_Seçilen parça_:
Çok fazla aşk romanı
okumamdan şikayet eden o kadar insan var ki etrafımda! Özellikle annem. Ama ben
romantik komedi okumazsam, izlemezsem cidden kendimi iyice erkek gibi
hissetmeye başlıyorum. Giyimim öyle, tavırlarım öyle. Hele hele konuşurken “abi
ya” “oğlum hadi be” gibi sözler kullanmam, benim kişilik yapımdaki
ciddi bir sorun haline geldi. FPS oyunların bağımlısıyım, Gözde ve Sercan
sağ olsun bu sene futbola olan ilgim tavan yaptı. Yemek konusuna hiç
girmeyelim. “Kız gibi nazik yemek yeme” durumu bende hiç yok
çünkü. Böyle kaşığı alırım, Kuzey Güney’deki Kıvanç Tatlıtuğ gibi tutup
yerim yemeği. İnşaat mühendisliği, uçak mühendisliği gibi mesleklere yönelme de
var. Yani bilmiyorum işte, bunun sonu hiç iyi değil. Küçükken erkek arkadaşlarım
daha fazlaydı, beraber aksiyon, savaş filmlerine falan
giderdik. Erkek gibi giyinme o zaman daha fazlaydı bir de. Allah'tan makyaj
merakı vardı bende oldum olası, biraz kız gibi görünebiliyordum. Şimdi makyaj
merakı gidiyor ama kıyafette biraz bir düzelme var. Tabii o da biraz ne yazık
ki.

_Yazılı problem A_:
Seçilen parçada anlatıcı hangi tür oyunların bağımlısı olduğunu söylüyor?
Seçilen parça ile satırlar birbirinden ayrı malzemelerdir.

_Alıştırma satırları_:

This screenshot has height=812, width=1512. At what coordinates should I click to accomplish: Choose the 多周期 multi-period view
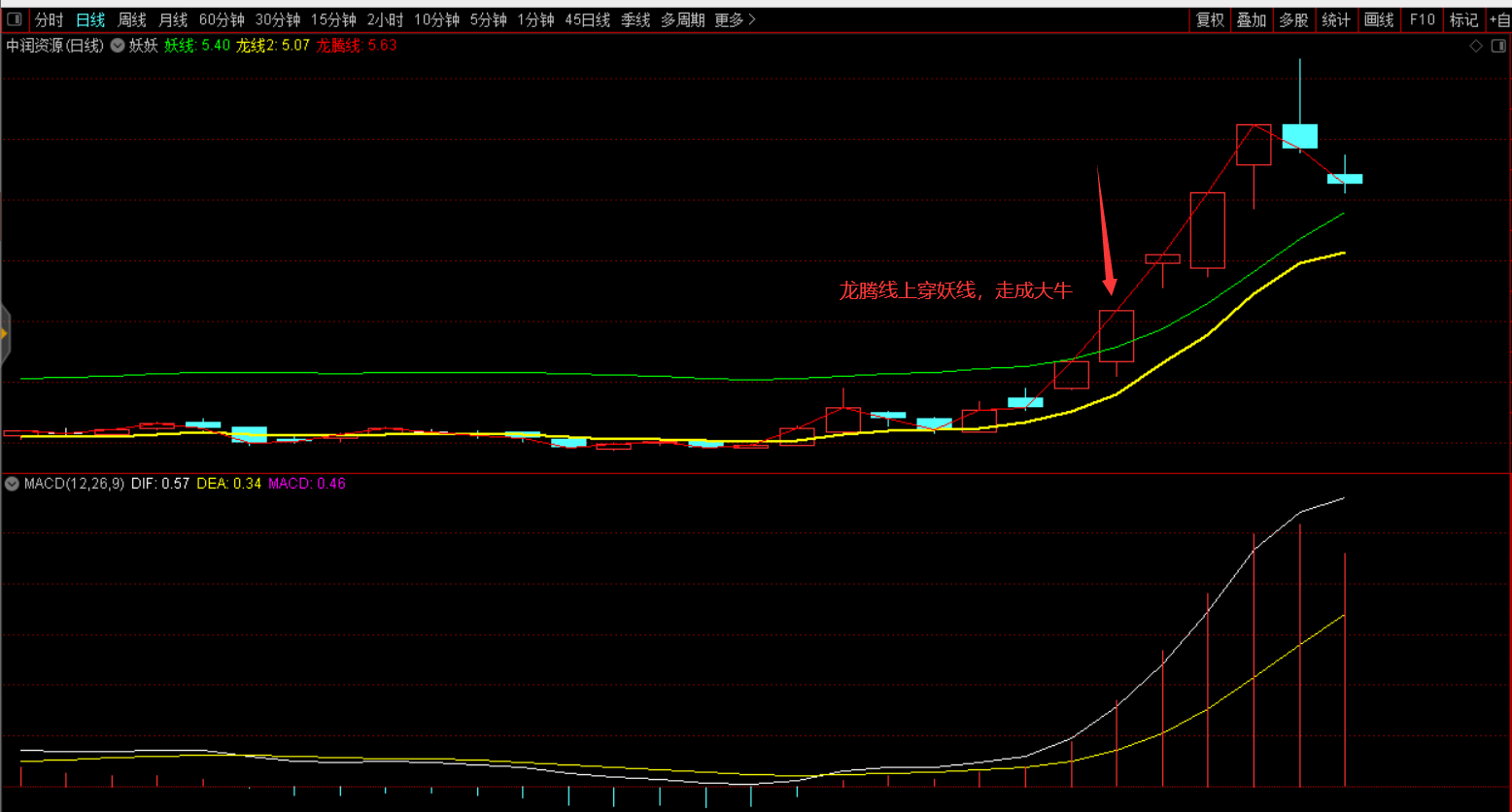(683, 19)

==

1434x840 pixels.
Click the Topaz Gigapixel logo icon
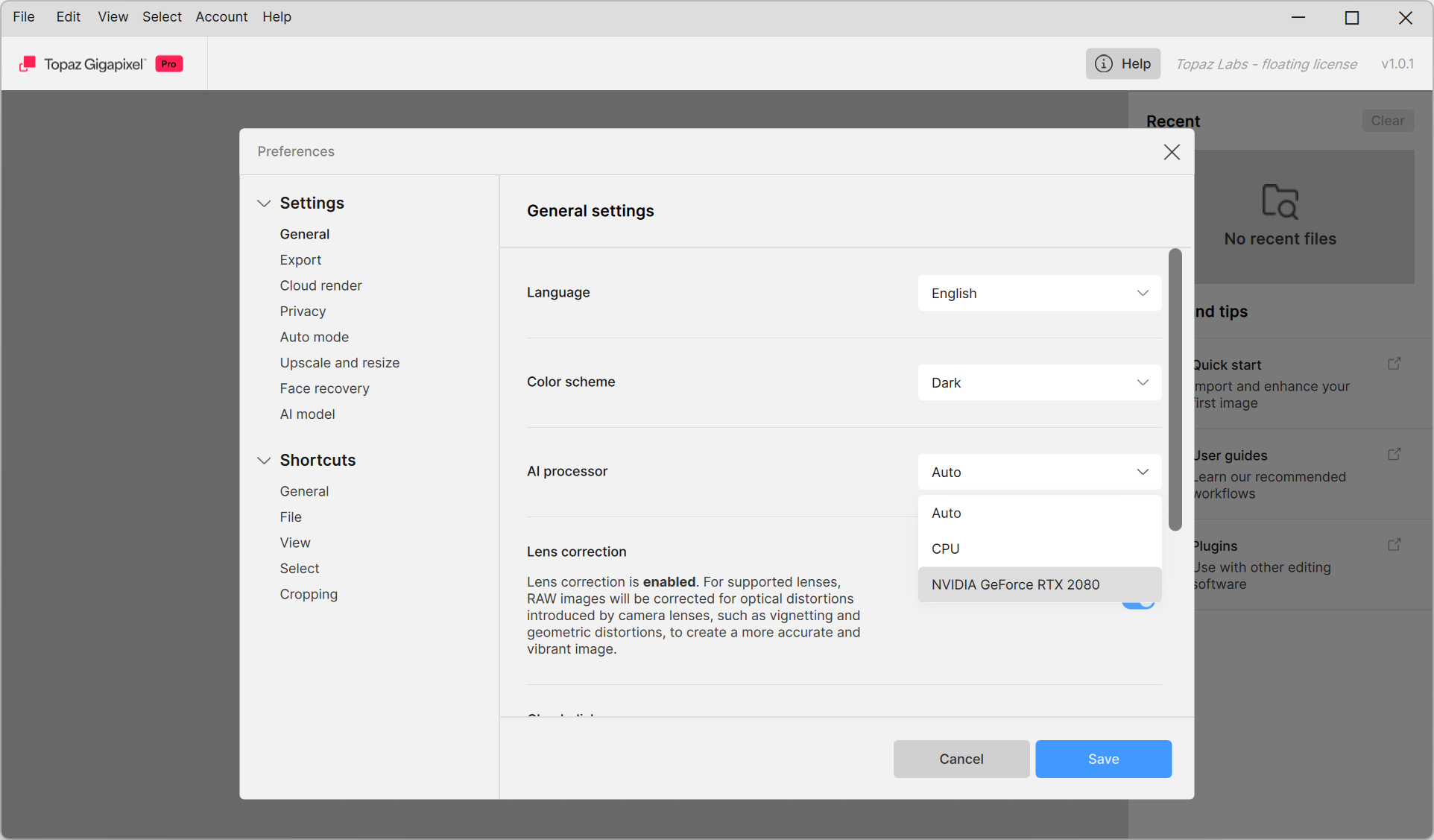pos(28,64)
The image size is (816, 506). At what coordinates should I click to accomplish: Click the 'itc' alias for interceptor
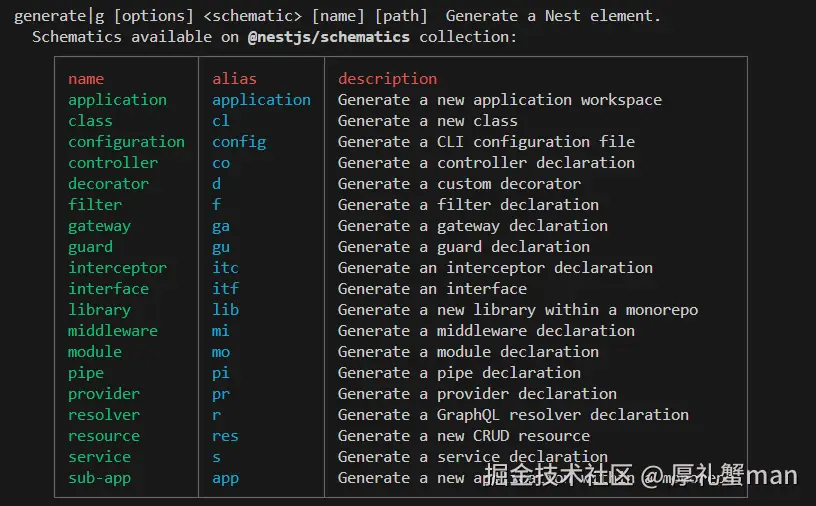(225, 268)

_Yazılı problem B_:
İçinde "what" kelimesi geçen bütün satırları seçip olduğu gibi kopyala.

_Doğru cevap A_:
FPS oyunlarının.

_Doğru cevap B_:
This screenshot has height=812, width=1512. At what coordinates should I click to accomplish: Choose the 多周期 multi-period view
The image size is (816, 506). At what coordinates should I click to accomplish: Click the 'itc' alias for interceptor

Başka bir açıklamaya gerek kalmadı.